Task description - All lines in the data bearing the string "chevron" should be identified and copied.

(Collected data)
────────
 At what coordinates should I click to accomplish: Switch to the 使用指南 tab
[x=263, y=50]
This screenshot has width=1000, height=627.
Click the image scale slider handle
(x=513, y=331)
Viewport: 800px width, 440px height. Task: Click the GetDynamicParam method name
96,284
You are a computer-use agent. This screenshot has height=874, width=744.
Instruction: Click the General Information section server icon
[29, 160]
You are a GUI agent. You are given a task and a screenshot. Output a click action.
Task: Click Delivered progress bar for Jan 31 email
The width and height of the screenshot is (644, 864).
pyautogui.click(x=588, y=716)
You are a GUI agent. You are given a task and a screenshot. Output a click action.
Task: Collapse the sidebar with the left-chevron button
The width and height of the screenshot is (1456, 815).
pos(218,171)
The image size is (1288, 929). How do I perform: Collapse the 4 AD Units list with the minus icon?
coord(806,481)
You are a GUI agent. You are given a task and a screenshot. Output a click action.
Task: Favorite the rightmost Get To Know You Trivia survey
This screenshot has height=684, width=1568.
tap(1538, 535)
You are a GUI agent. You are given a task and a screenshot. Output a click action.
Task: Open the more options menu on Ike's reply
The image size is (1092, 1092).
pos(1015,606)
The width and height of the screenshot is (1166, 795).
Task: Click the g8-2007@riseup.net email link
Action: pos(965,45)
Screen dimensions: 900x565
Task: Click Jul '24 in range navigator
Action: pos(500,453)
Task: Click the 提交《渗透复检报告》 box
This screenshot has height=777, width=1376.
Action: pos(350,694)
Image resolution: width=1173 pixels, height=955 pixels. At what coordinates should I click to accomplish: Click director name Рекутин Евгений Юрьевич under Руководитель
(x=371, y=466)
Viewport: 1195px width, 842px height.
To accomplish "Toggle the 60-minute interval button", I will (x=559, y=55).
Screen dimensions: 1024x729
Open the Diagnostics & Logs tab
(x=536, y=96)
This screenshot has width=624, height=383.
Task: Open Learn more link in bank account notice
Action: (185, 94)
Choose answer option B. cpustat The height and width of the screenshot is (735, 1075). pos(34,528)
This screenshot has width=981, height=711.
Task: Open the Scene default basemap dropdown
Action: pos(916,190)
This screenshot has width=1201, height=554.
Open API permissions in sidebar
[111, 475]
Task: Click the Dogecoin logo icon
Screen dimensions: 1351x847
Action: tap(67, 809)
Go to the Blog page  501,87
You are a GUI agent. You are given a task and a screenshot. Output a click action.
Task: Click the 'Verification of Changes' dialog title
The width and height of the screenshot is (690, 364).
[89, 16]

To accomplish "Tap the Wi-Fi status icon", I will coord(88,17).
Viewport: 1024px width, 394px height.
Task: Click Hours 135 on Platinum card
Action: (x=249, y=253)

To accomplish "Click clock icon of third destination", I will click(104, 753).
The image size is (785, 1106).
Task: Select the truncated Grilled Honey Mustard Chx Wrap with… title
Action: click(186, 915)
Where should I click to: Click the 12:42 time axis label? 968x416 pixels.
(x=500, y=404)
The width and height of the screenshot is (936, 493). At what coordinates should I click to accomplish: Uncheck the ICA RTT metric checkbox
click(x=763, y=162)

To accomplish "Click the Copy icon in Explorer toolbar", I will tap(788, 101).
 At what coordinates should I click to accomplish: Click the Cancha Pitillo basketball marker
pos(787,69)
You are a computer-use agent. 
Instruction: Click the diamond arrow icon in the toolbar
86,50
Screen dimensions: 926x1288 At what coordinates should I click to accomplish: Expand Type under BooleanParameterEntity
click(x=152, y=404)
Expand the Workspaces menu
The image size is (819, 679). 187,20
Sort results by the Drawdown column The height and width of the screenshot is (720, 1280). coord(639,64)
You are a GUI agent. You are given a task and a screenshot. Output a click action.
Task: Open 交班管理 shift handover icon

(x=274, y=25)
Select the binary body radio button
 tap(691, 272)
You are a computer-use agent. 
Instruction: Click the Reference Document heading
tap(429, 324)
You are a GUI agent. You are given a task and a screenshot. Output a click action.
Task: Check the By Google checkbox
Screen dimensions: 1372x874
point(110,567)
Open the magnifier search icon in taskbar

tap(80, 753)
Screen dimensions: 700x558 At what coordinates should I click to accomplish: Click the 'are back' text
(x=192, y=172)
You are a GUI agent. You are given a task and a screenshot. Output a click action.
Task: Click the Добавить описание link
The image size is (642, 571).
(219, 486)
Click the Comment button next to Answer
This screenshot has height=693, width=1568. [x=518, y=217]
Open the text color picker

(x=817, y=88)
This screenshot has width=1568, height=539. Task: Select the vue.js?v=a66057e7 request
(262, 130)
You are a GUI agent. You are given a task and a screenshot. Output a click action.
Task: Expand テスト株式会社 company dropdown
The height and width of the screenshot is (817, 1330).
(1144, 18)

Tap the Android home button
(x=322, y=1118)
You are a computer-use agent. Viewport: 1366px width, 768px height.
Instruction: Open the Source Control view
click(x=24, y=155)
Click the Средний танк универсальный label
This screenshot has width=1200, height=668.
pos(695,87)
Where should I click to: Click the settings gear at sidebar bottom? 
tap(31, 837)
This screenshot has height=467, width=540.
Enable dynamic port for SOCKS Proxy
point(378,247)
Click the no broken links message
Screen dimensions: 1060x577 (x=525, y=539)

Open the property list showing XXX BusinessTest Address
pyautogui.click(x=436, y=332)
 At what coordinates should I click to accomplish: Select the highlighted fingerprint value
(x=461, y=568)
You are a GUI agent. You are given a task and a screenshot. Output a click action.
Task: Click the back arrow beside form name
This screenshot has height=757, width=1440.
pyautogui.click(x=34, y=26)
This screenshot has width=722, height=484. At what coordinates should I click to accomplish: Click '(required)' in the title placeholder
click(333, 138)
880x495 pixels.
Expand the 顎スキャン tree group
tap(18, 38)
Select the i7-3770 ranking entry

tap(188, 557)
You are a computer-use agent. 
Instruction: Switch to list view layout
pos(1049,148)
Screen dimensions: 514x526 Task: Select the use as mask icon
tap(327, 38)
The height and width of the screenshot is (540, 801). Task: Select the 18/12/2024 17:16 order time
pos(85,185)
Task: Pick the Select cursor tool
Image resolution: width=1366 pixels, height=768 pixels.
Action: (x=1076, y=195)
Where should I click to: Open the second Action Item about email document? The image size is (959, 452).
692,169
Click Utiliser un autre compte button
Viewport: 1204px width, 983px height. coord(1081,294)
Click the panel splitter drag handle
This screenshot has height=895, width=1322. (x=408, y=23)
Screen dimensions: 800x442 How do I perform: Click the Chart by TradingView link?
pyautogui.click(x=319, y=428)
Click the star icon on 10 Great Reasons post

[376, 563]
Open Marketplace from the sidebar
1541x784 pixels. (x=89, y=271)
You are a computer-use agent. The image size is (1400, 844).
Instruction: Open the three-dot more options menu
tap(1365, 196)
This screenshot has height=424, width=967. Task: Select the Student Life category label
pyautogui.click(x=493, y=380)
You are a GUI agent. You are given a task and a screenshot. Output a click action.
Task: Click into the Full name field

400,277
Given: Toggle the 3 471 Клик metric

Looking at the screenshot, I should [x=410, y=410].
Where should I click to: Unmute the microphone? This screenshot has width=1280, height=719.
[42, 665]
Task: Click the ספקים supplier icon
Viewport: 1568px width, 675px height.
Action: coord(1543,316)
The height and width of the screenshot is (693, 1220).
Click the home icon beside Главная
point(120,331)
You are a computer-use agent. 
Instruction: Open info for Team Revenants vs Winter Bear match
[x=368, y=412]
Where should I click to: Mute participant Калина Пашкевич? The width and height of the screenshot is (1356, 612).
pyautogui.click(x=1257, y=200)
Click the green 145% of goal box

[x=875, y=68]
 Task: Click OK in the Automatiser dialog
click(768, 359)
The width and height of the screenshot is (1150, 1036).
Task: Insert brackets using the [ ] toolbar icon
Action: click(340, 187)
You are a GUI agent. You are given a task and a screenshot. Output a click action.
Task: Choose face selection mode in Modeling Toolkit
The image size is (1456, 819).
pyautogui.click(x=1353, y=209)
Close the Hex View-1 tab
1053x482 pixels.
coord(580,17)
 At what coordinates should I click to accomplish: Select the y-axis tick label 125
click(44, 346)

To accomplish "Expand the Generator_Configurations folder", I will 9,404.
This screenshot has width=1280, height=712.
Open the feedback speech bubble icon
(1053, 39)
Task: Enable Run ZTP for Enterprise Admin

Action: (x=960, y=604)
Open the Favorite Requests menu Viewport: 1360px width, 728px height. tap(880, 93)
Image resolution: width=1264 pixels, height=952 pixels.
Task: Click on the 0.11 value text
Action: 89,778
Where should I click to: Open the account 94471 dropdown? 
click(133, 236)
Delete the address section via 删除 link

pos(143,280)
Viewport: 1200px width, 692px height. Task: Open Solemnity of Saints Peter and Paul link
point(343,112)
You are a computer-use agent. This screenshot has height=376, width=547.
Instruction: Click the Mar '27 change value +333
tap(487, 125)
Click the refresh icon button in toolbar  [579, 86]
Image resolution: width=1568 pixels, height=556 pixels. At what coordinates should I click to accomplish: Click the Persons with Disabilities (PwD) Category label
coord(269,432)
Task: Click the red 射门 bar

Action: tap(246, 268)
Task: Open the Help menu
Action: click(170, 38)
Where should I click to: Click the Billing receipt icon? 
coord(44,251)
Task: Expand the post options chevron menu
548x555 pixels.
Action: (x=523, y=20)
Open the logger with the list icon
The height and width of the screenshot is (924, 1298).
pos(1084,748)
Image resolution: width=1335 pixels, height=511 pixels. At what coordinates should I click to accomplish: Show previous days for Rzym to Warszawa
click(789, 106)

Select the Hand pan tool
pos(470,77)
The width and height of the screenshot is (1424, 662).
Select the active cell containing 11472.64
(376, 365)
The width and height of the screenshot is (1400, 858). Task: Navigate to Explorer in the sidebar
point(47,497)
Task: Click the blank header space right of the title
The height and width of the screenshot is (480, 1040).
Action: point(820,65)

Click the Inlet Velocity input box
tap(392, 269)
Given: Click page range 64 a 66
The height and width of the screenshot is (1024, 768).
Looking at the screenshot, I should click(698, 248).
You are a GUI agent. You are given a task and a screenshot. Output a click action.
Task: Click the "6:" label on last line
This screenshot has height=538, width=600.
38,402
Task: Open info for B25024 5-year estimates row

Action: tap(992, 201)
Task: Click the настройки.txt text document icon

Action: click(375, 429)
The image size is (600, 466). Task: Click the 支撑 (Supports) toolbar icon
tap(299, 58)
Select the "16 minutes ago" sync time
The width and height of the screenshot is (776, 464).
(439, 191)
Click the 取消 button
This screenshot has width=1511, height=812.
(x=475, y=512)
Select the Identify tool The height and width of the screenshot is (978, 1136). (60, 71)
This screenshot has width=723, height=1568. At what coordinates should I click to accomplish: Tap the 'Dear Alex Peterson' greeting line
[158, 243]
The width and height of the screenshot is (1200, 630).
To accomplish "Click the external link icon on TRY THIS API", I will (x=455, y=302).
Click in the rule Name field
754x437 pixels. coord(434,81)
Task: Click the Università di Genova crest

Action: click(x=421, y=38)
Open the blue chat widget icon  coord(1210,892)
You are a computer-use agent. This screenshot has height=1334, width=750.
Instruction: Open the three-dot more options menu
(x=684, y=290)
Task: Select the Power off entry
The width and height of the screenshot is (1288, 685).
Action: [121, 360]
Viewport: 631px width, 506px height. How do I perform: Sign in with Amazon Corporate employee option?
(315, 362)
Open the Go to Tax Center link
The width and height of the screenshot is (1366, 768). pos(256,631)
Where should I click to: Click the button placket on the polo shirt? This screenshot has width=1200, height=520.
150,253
────────
Finished task -
Task: Collapse the sidebar with the left-chevron button
Task: Expand the post options chevron menu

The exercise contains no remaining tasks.